Davvero forte fu lo shock emotivo individuale e collettivo, che si declinò in atteggiamenti assai differenti: c’è chi fu avvinto da religiosità esasperata, chi, al contrario, diede libero sfogo ai piaceri della carne e ai godimenti immediati vivendo i giorni come se si trattasse degli ultimi a disposizione; chi fece esplodere i rancori sociali; chi manifestò aggressività declinata in “parole moralistiche” scagliate con veemenza e grossolanità contro i presunti “untori”, dentro uno stagnante e reiterato atteggiamento di insistenza che esplodeva finanche in aperta intolleranza. Intolleranza vi fu senz’altro nei confronti dei “diversi”: attori, mendicanti, eretici, in alcuni casi i contadini e gli ebrei, questi ultimi perseguitati violentemente e in tanti casi massacrati.

In città il pregiudizio e l’ignoranza dilagavano, spezzando gli anni del progresso, bloccando l’orologio della socialità, sotto la scure della PAURA.

Ecco, la paura divenne la vera attrice di quel periodo; il senso di precarietà e la vicinanza della morte le sue consigliere, tanto che anche i rapporti familiari ne risentirono enormemente. Essi potevano improvvisamente interrompersi, c’era chi abbandonava amici e parenti per paura del contagio.

Boccaccio nel Decaneron ammonisce: “Alcuni erano di più crudel sentimento…[…] era con sì fatto spavento questa tribulazione entrata ne’ petti degli uomini e delle donne, che l’un fratello l’altro abbandonava, ed il zio il nipote, e la sorella il fratello, e spesse volte la donna il suo marito, e, che maggior cosa è e quasi non credibile, li padri e le madri e’ figlioli, quasi loro non fossero, di visitare e di servire schifavano”.

C’è da dire che chi sopravvisse, migliorò materialmente la propria vita; il crollo demografico fu man mano colmato a partire dal 1.500; gli orologi tornarono a scandire il tempo della vita cittadina europea; la cultura cominciò a ridare i suoi frutti più belli, anche nell’urbanistica e nella medicina.
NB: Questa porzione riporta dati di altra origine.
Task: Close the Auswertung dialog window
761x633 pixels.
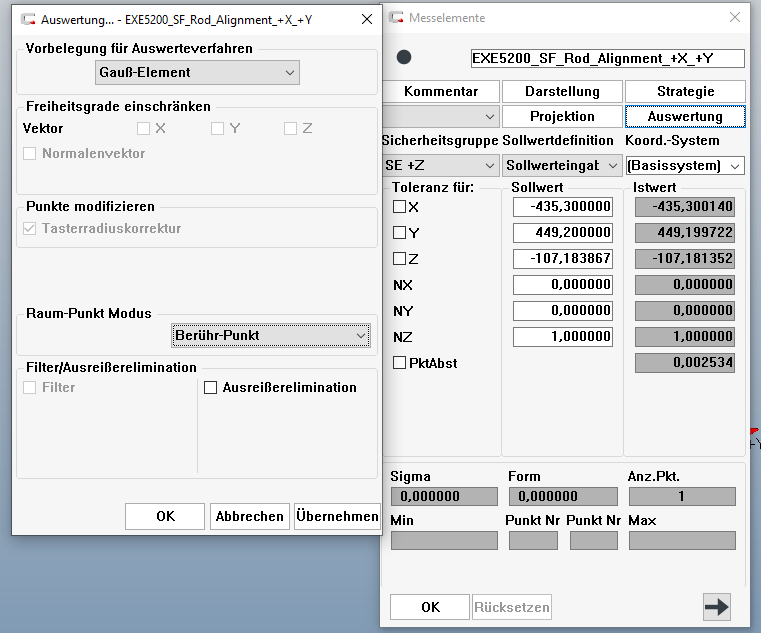Action: click(x=367, y=19)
Insomma si tornò a vivere l’aria libera della città, riappropriandosi del tempo della socialità.

I corsi e i ricorsi storici insegnano che le cose cambiano e tornano per cambiare di nuovo; ne deriva che la speranza non può che essere sempre attiva e la consapevolezza di ciò dovrebbe invogliare a fare ciascuno il proprio meglio; oggi, nel corso della pandemia sars-covid, dovremmo innanzitutto saper dominare la paura per evitare di fare ulteriori danni e avvelenare ancor più l’aria; dovremmo nutrire la certezza che l’orologio scandirà di nuovo tempi precisi e di costruzione, con lo sguardo puntato all’orologio del Brunelleschi.